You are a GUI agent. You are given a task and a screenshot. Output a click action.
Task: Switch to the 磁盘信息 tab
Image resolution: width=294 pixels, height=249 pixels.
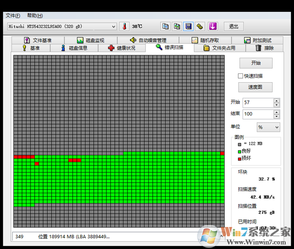[x=74, y=48]
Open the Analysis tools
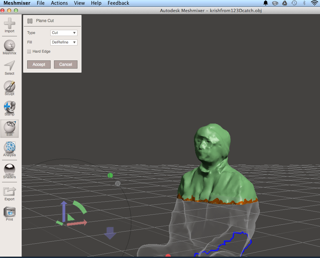Viewport: 320px width, 258px height. [x=10, y=149]
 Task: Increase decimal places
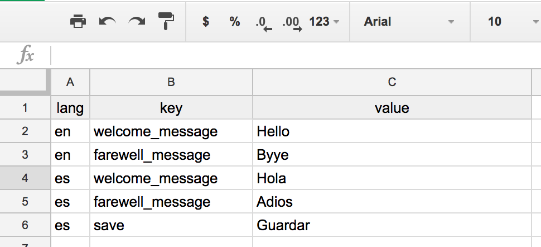(292, 22)
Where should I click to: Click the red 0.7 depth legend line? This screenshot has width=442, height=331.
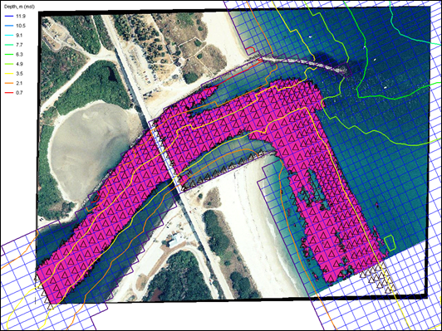click(x=9, y=93)
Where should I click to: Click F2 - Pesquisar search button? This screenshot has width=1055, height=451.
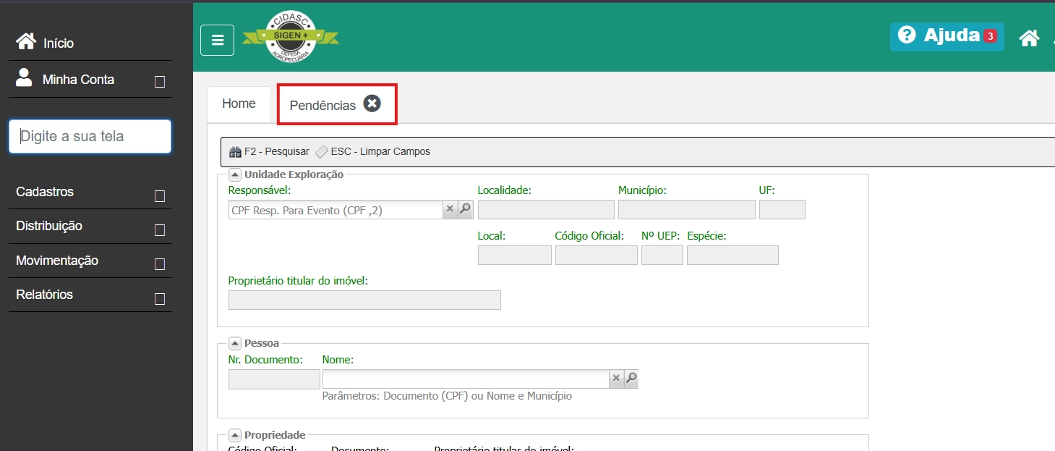(x=269, y=152)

※

■ 問い
「Where should I click to: Click the」を含む行から始まり最後の行で終わる部分を、「screenshot」を「image」に置き換えて書き直せ。画像は答えに入れないこと。

■ 解答
Where should I click to: Click the red 0.7 depth legend line? This image has width=442, height=331.
click(x=9, y=93)
Where should I click to: Click F2 - Pesquisar search button? This image has width=1055, height=451.
(x=269, y=152)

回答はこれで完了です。